START Data excerpts

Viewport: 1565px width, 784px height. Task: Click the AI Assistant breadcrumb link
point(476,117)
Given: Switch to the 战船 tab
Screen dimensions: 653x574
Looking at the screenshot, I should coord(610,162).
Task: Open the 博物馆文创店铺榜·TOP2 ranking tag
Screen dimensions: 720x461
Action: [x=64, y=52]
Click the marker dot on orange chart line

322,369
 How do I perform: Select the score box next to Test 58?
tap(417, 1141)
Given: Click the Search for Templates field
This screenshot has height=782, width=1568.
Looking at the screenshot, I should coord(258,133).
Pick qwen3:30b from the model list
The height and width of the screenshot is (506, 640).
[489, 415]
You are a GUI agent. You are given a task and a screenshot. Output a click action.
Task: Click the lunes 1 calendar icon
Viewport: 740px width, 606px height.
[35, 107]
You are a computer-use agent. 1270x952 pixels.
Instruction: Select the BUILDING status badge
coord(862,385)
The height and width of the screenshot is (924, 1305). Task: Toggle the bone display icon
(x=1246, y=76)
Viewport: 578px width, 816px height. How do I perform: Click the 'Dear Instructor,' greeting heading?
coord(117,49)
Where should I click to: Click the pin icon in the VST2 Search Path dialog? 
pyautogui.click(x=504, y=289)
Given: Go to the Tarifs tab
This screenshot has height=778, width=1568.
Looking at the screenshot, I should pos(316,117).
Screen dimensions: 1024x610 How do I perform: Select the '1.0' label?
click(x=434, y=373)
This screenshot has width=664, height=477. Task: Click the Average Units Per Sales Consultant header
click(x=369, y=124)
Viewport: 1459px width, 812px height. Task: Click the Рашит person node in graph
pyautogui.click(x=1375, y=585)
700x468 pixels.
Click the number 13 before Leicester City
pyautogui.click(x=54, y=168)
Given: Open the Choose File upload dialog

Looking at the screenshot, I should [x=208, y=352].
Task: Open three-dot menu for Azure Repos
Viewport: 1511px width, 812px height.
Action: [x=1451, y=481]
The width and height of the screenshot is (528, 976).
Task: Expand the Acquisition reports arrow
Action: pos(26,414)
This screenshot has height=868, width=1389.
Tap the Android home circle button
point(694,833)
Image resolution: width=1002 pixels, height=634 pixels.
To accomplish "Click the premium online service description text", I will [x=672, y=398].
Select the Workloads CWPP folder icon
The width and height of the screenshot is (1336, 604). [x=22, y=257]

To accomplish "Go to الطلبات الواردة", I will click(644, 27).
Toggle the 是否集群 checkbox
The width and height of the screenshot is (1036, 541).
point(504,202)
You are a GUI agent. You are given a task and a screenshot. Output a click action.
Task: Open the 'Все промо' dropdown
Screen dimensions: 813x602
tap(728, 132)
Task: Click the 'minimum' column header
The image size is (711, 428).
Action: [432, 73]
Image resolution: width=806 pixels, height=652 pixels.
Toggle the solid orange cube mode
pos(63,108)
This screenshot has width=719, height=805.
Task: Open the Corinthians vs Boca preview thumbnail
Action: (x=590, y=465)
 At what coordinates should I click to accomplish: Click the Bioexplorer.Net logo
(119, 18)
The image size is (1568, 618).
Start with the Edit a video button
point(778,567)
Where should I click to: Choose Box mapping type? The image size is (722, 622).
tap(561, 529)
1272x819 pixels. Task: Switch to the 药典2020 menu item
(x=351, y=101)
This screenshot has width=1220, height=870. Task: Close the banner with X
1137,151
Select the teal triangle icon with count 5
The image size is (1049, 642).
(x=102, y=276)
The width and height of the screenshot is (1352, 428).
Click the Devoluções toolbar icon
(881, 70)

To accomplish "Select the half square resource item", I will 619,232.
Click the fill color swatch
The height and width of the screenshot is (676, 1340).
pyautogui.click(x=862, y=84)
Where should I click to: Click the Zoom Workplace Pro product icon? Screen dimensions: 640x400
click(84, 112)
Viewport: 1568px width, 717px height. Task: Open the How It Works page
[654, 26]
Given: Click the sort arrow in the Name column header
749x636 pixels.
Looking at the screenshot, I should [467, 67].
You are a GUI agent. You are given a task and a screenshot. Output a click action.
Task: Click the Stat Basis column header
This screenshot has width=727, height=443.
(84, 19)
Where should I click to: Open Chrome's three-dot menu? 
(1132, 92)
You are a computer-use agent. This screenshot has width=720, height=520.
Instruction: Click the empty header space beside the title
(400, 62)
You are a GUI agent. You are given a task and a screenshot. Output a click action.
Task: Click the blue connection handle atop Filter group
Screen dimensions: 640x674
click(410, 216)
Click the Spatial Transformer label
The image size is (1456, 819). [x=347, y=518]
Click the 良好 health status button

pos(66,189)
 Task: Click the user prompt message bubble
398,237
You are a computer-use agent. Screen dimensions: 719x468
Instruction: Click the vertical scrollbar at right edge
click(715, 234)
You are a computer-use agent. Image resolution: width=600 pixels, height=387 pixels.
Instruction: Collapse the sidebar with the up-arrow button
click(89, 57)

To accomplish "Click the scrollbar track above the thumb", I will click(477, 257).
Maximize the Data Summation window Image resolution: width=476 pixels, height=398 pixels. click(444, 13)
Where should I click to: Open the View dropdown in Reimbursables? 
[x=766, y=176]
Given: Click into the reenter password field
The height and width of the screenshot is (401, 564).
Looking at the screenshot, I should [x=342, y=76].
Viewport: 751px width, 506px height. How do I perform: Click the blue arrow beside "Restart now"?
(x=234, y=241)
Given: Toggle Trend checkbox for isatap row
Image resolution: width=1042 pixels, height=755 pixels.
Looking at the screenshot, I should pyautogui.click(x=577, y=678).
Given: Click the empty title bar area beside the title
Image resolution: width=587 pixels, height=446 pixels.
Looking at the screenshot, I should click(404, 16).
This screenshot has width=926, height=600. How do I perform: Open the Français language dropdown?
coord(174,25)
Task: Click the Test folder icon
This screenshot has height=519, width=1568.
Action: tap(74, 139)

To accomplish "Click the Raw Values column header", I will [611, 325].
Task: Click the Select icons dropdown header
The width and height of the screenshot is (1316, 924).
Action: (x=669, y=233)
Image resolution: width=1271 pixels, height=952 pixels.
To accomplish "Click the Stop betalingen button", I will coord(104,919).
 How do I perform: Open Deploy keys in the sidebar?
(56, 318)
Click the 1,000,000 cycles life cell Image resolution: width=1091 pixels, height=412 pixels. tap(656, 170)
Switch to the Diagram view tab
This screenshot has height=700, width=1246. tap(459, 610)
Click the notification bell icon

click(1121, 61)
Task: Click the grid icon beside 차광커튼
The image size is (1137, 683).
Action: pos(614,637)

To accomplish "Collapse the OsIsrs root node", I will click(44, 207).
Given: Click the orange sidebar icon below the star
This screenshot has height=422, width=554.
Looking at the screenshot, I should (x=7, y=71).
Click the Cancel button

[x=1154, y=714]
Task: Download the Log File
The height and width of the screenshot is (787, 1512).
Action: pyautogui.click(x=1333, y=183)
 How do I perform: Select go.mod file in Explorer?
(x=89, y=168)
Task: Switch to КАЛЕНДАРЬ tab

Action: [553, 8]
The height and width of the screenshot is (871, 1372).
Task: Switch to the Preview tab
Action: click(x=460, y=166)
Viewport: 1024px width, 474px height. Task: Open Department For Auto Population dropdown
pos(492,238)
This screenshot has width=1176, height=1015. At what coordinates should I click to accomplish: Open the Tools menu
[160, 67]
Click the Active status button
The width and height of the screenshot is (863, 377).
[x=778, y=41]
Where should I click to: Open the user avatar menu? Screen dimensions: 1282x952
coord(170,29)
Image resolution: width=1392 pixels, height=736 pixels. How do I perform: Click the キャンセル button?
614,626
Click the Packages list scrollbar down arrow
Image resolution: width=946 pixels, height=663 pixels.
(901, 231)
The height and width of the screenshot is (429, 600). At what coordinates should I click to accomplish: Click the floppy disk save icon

END Data excerpts

The whole set of records needs to be written out exactly.

Viewport: 1565px width, 784px height. Task: Click the AI Assistant breadcrumb link
point(476,117)
Given: Switch to the 战船 tab
Screen dimensions: 653x574
Looking at the screenshot, I should coord(610,162).
Task: Open the 博物馆文创店铺榜·TOP2 ranking tag
Screen dimensions: 720x461
Action: [x=64, y=52]
Click the marker dot on orange chart line

322,369
 How do I perform: Select the score box next to Test 58?
tap(417, 1141)
Given: Click the Search for Templates field
This screenshot has height=782, width=1568.
Looking at the screenshot, I should coord(258,133).
Pick qwen3:30b from the model list
The height and width of the screenshot is (506, 640).
[489, 415]
You are a GUI agent. You are given a task and a screenshot. Output a click action.
Task: Click the lunes 1 calendar icon
Viewport: 740px width, 606px height.
[35, 107]
You are a computer-use agent. 1270x952 pixels.
Instruction: Select the BUILDING status badge
coord(862,385)
The height and width of the screenshot is (924, 1305). Task: Toggle the bone display icon
(x=1246, y=76)
Viewport: 578px width, 816px height. How do I perform: Click the 'Dear Instructor,' greeting heading?
coord(117,49)
Where should I click to: Click the pin icon in the VST2 Search Path dialog? 
pyautogui.click(x=504, y=289)
Given: Go to the Tarifs tab
This screenshot has height=778, width=1568.
Looking at the screenshot, I should pos(316,117).
Screen dimensions: 1024x610 How do I perform: Select the '1.0' label?
click(x=434, y=373)
This screenshot has width=664, height=477. Task: Click the Average Units Per Sales Consultant header
click(x=369, y=124)
Viewport: 1459px width, 812px height. Task: Click the Рашит person node in graph
pyautogui.click(x=1375, y=585)
700x468 pixels.
Click the number 13 before Leicester City
pyautogui.click(x=54, y=168)
Given: Open the Choose File upload dialog

Looking at the screenshot, I should [x=208, y=352].
Task: Open three-dot menu for Azure Repos
Viewport: 1511px width, 812px height.
Action: [x=1451, y=481]
The width and height of the screenshot is (528, 976).
Task: Expand the Acquisition reports arrow
Action: pos(26,414)
This screenshot has height=868, width=1389.
Tap the Android home circle button
point(694,833)
Image resolution: width=1002 pixels, height=634 pixels.
To accomplish "Click the premium online service description text", I will [x=672, y=398].
Select the Workloads CWPP folder icon
The width and height of the screenshot is (1336, 604). [x=22, y=257]

To accomplish "Go to الطلبات الواردة", I will click(644, 27).
Toggle the 是否集群 checkbox
The width and height of the screenshot is (1036, 541).
point(504,202)
You are a GUI agent. You are given a task and a screenshot. Output a click action.
Task: Open the 'Все промо' dropdown
Screen dimensions: 813x602
tap(728, 132)
Task: Click the 'minimum' column header
The image size is (711, 428).
Action: [432, 73]
Image resolution: width=806 pixels, height=652 pixels.
Toggle the solid orange cube mode
pos(63,108)
This screenshot has width=719, height=805.
Task: Open the Corinthians vs Boca preview thumbnail
Action: (x=590, y=465)
 At what coordinates should I click to accomplish: Click the Bioexplorer.Net logo
(119, 18)
The image size is (1568, 618).
Start with the Edit a video button
point(778,567)
Where should I click to: Choose Box mapping type? The image size is (722, 622).
tap(561, 529)
1272x819 pixels. Task: Switch to the 药典2020 menu item
(x=351, y=101)
This screenshot has width=1220, height=870. Task: Close the banner with X
1137,151
Select the teal triangle icon with count 5
The image size is (1049, 642).
(x=102, y=276)
The width and height of the screenshot is (1352, 428).
Click the Devoluções toolbar icon
(881, 70)

To accomplish "Select the half square resource item", I will 619,232.
Click the fill color swatch
The height and width of the screenshot is (676, 1340).
pyautogui.click(x=862, y=84)
Where should I click to: Click the Zoom Workplace Pro product icon? Screen dimensions: 640x400
click(84, 112)
Viewport: 1568px width, 717px height. Task: Open the How It Works page
[654, 26]
Given: Click the sort arrow in the Name column header
749x636 pixels.
Looking at the screenshot, I should [467, 67].
You are a GUI agent. You are given a task and a screenshot. Output a click action.
Task: Click the Stat Basis column header
This screenshot has width=727, height=443.
(84, 19)
Where should I click to: Open Chrome's three-dot menu? 
(1132, 92)
You are a computer-use agent. This screenshot has width=720, height=520.
Instruction: Click the empty header space beside the title
(400, 62)
You are a GUI agent. You are given a task and a screenshot. Output a click action.
Task: Click the blue connection handle atop Filter group
Screen dimensions: 640x674
click(410, 216)
Click the Spatial Transformer label
The image size is (1456, 819). [x=347, y=518]
Click the 良好 health status button

pos(66,189)
 Task: Click the user prompt message bubble
398,237
You are a computer-use agent. Screen dimensions: 719x468
Instruction: Click the vertical scrollbar at right edge
click(715, 234)
You are a computer-use agent. Image resolution: width=600 pixels, height=387 pixels.
Instruction: Collapse the sidebar with the up-arrow button
click(89, 57)

To accomplish "Click the scrollbar track above the thumb", I will click(477, 257).
Maximize the Data Summation window Image resolution: width=476 pixels, height=398 pixels. click(444, 13)
Where should I click to: Open the View dropdown in Reimbursables? 
[x=766, y=176]
Given: Click into the reenter password field
The height and width of the screenshot is (401, 564).
Looking at the screenshot, I should [x=342, y=76].
Viewport: 751px width, 506px height. How do I perform: Click the blue arrow beside "Restart now"?
(x=234, y=241)
Given: Toggle Trend checkbox for isatap row
Image resolution: width=1042 pixels, height=755 pixels.
Looking at the screenshot, I should pyautogui.click(x=577, y=678).
Given: Click the empty title bar area beside the title
Image resolution: width=587 pixels, height=446 pixels.
Looking at the screenshot, I should click(404, 16).
This screenshot has width=926, height=600. How do I perform: Open the Français language dropdown?
coord(174,25)
Task: Click the Test folder icon
This screenshot has height=519, width=1568.
Action: tap(74, 139)

To accomplish "Click the Raw Values column header", I will [611, 325].
Task: Click the Select icons dropdown header
The width and height of the screenshot is (1316, 924).
Action: (x=669, y=233)
Image resolution: width=1271 pixels, height=952 pixels.
To accomplish "Click the Stop betalingen button", I will coord(104,919).
 How do I perform: Open Deploy keys in the sidebar?
(56, 318)
Click the 1,000,000 cycles life cell Image resolution: width=1091 pixels, height=412 pixels. tap(656, 170)
Switch to the Diagram view tab
This screenshot has height=700, width=1246. tap(459, 610)
Click the notification bell icon

click(1121, 61)
Task: Click the grid icon beside 차광커튼
The image size is (1137, 683).
Action: pos(614,637)

To accomplish "Collapse the OsIsrs root node", I will click(44, 207).
Given: Click the orange sidebar icon below the star
This screenshot has height=422, width=554.
Looking at the screenshot, I should (x=7, y=71).
Click the Cancel button

[x=1154, y=714]
Task: Download the Log File
The height and width of the screenshot is (787, 1512).
Action: pyautogui.click(x=1333, y=183)
 How do I perform: Select go.mod file in Explorer?
(x=89, y=168)
Task: Switch to КАЛЕНДАРЬ tab

Action: [553, 8]
The height and width of the screenshot is (871, 1372).
Task: Switch to the Preview tab
Action: click(x=460, y=166)
Viewport: 1024px width, 474px height. Task: Open Department For Auto Population dropdown
pos(492,238)
This screenshot has width=1176, height=1015. At what coordinates should I click to accomplish: Open the Tools menu
[160, 67]
Click the Active status button
The width and height of the screenshot is (863, 377).
[x=778, y=41]
Where should I click to: Open the user avatar menu? Screen dimensions: 1282x952
coord(170,29)
Image resolution: width=1392 pixels, height=736 pixels. How do I perform: Click the キャンセル button?
614,626
Click the Packages list scrollbar down arrow
Image resolution: width=946 pixels, height=663 pixels.
(901, 231)
The height and width of the screenshot is (429, 600). At what coordinates should I click to accomplish: Click the floppy disk save icon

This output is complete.